WORK REQUIRED: When you reach the line containing "Identify the click", begin copying exactly, and keep going through the last line of the records below, copying nothing before it.

INPUT FOR THIS TASK:
------------------------------------------------
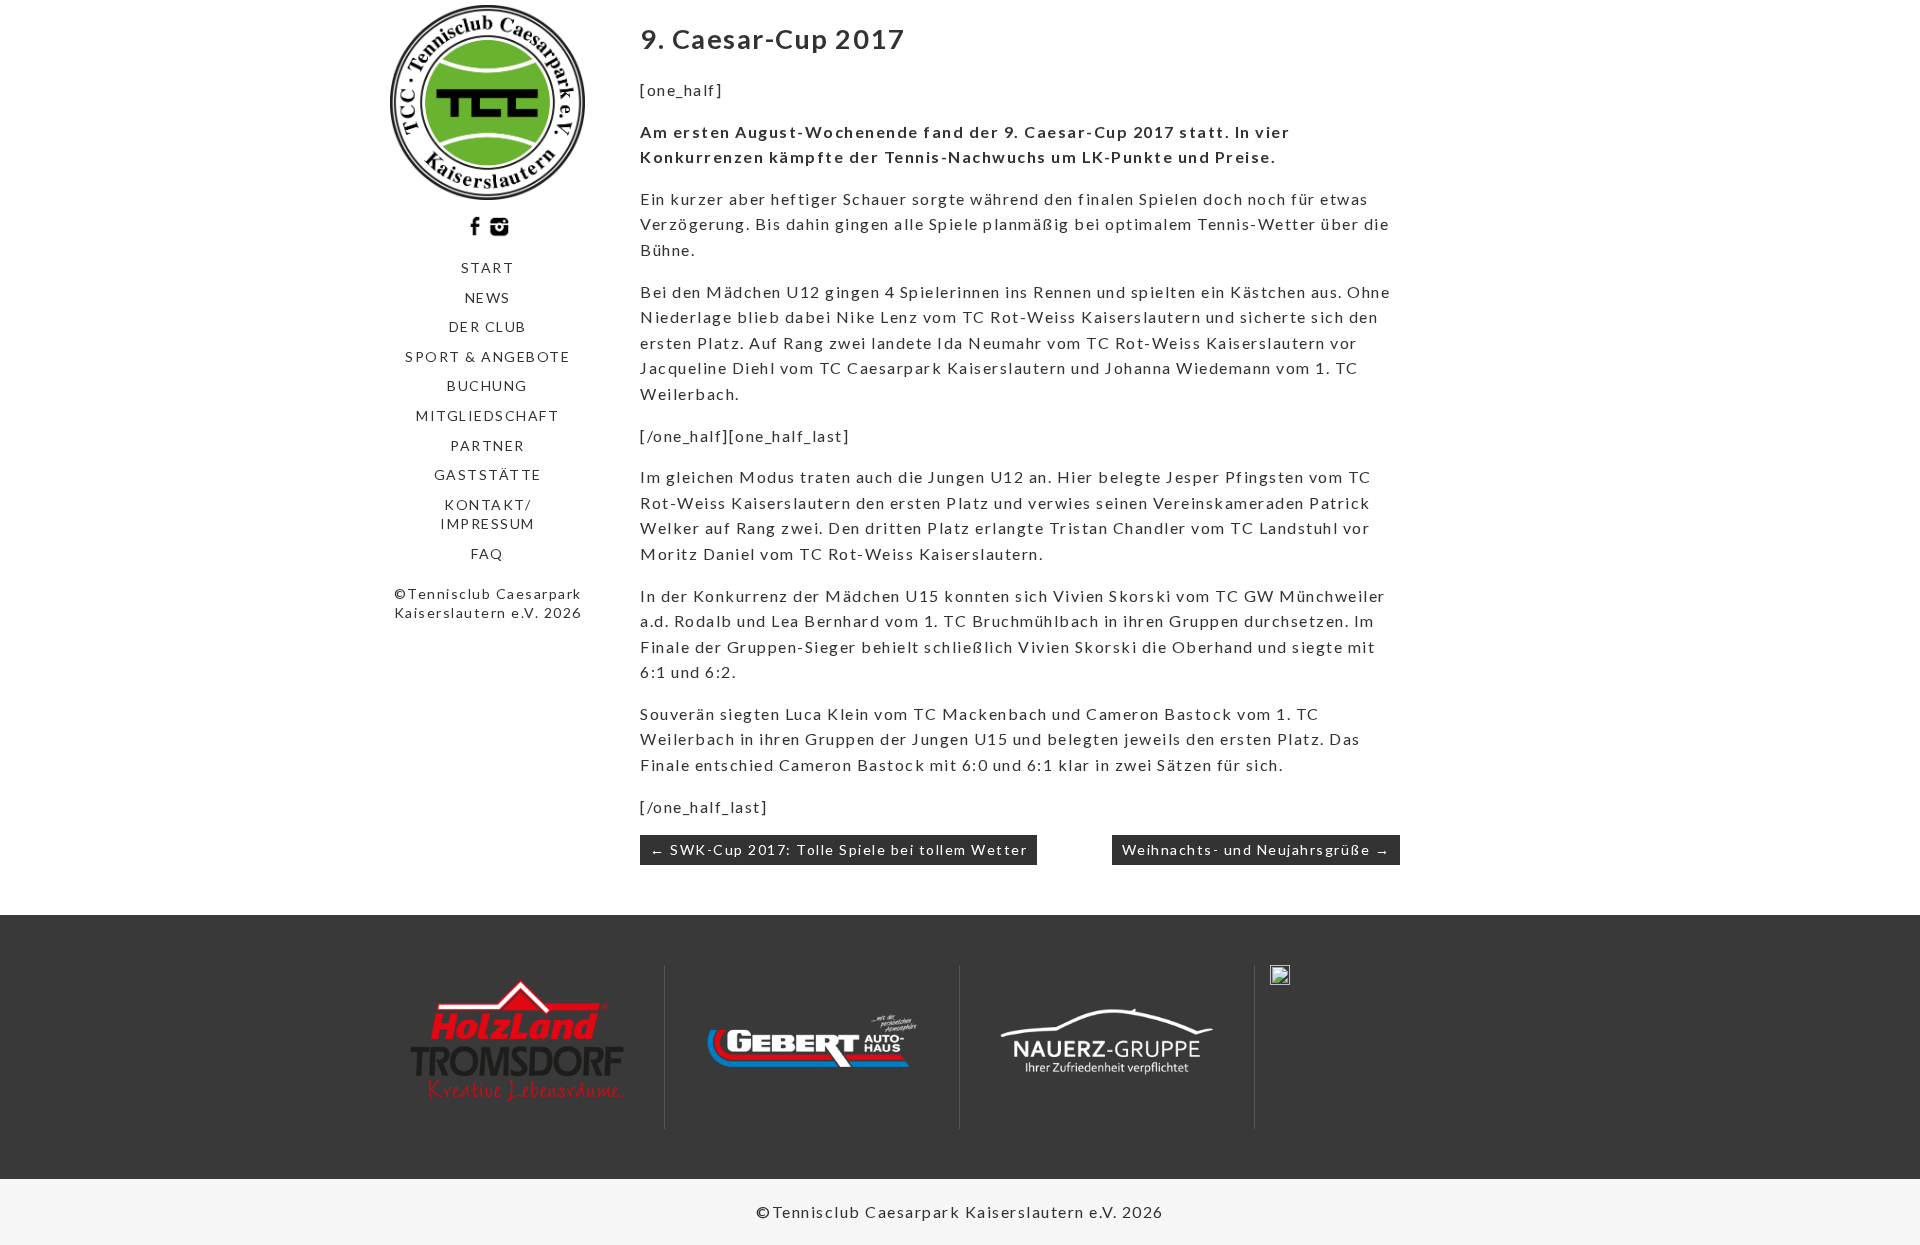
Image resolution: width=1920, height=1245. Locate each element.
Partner (487, 445)
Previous (408, 1047)
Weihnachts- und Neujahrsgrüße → (1256, 849)
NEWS (488, 297)
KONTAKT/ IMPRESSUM (487, 514)
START (488, 267)
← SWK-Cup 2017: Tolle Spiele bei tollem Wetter (838, 849)
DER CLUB (488, 326)
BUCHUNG (487, 385)
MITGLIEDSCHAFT (487, 415)
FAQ (487, 553)
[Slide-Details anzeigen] (517, 1040)
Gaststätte (488, 474)
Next (626, 1047)
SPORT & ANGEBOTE (487, 356)
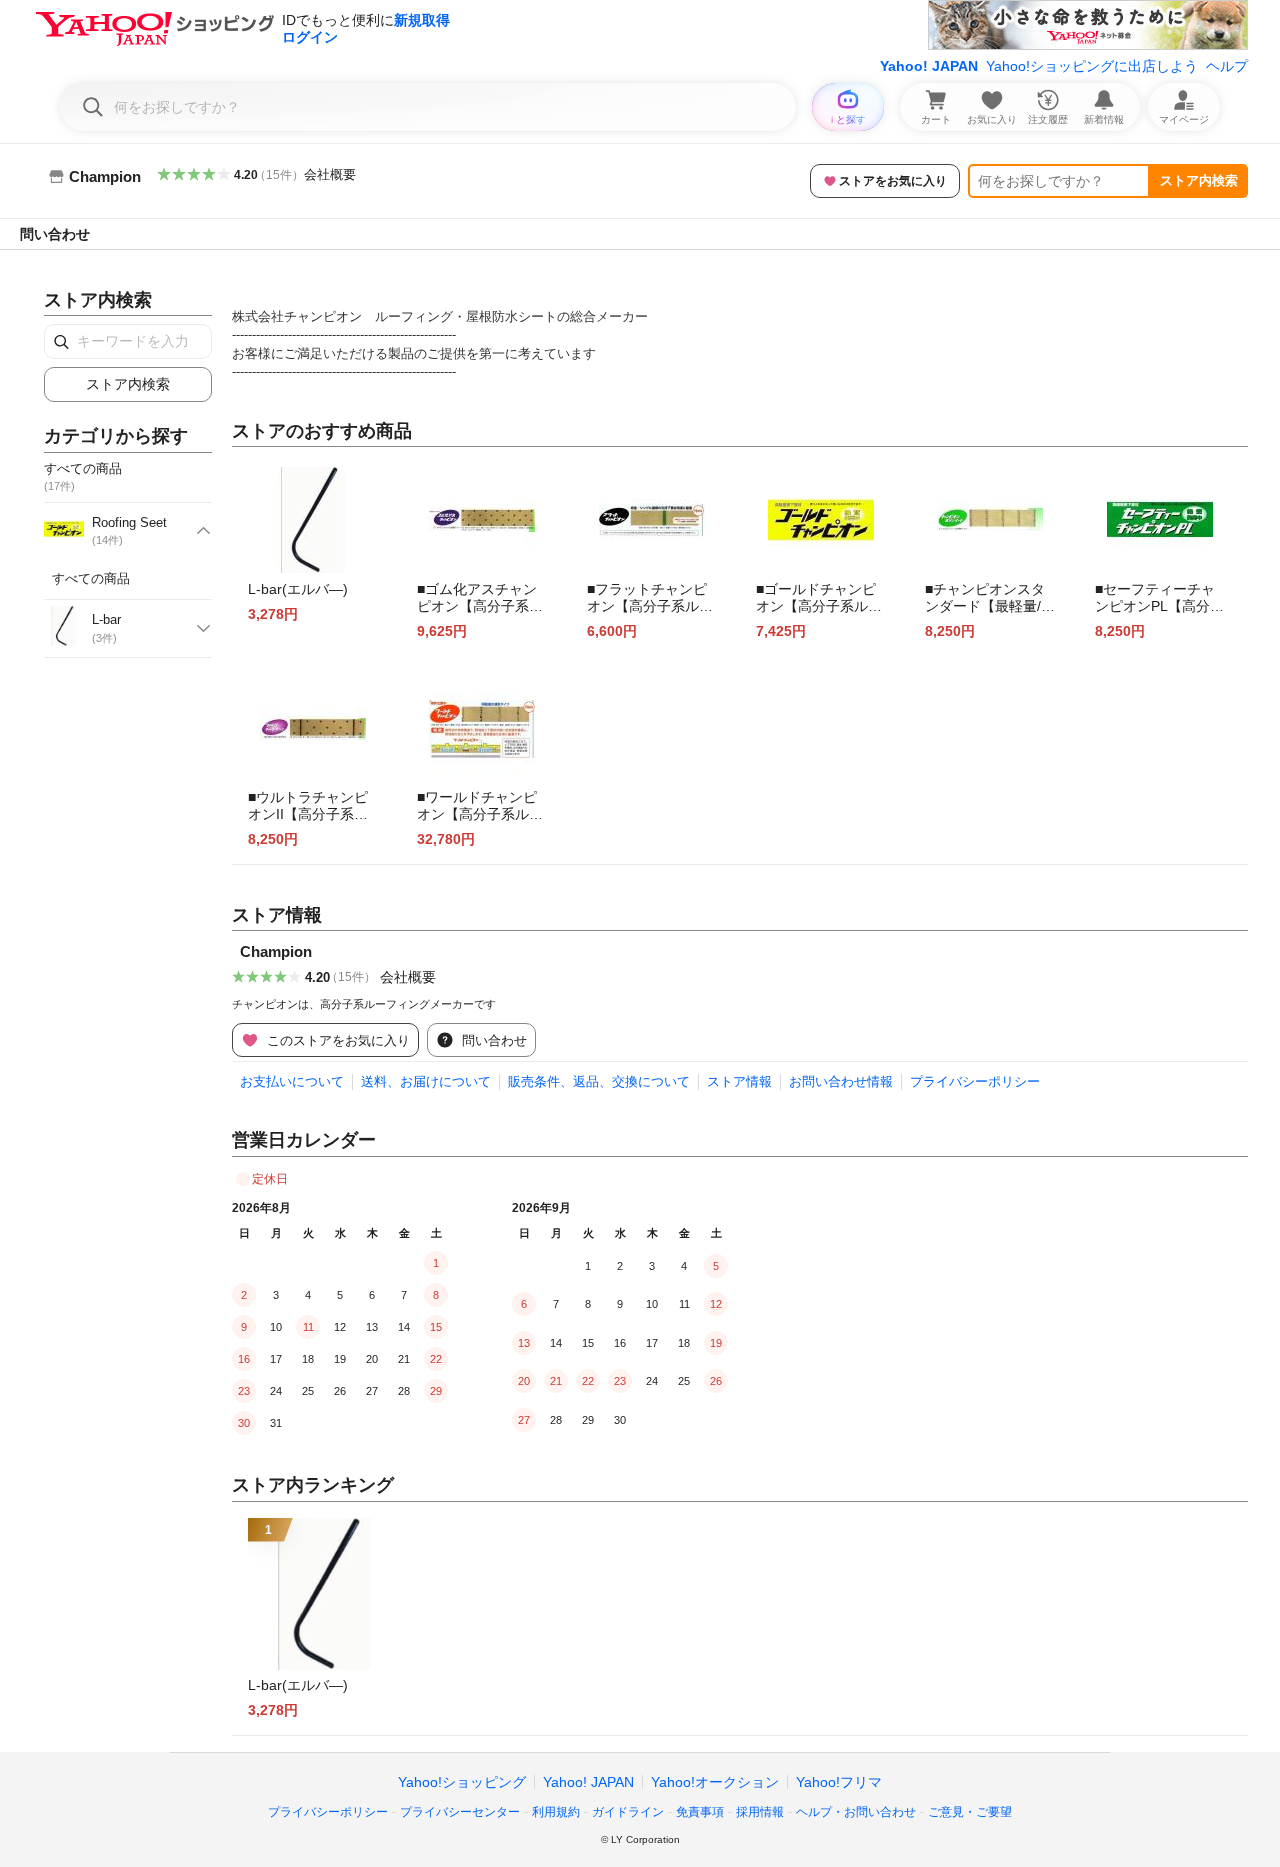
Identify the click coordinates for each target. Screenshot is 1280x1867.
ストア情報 (739, 1081)
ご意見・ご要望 (970, 1812)
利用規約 (556, 1812)
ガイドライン (628, 1812)
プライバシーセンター (460, 1812)
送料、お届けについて (426, 1081)
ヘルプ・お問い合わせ (856, 1812)
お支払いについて (292, 1081)
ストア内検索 (1199, 180)
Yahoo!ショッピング (462, 1782)
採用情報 (760, 1812)
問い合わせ (55, 234)
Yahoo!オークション (715, 1782)
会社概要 (330, 174)
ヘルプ (1227, 66)
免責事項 (700, 1812)
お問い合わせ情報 (841, 1081)
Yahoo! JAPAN (929, 66)
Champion (276, 951)
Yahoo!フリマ (839, 1782)
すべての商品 (91, 578)
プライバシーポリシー (975, 1081)
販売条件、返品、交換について (599, 1081)
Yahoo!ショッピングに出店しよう (1092, 66)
------------------------------------------------
RESULT FOR THIS TASK:
Identify the click coordinates for each target. Screenshot is 1280x1867.
ストア情報 (739, 1081)
ご意見・ご要望 (970, 1812)
利用規約 (556, 1812)
ガイドライン (628, 1812)
プライバシーセンター (460, 1812)
送料、お届けについて (426, 1081)
ヘルプ・お問い合わせ (856, 1812)
お支払いについて (292, 1081)
ストア内検索 (1199, 180)
Yahoo!ショッピング (462, 1782)
採用情報 (760, 1812)
問い合わせ (55, 234)
Yahoo!オークション (715, 1782)
会社概要 (330, 174)
ヘルプ (1227, 66)
免責事項 (700, 1812)
お問い合わせ情報 (841, 1081)
Yahoo! JAPAN (929, 66)
Champion (276, 951)
Yahoo!フリマ (839, 1782)
すべての商品 (91, 578)
プライバシーポリシー (975, 1081)
販売条件、返品、交換について (599, 1081)
Yahoo!ショッピングに出店しよう (1092, 66)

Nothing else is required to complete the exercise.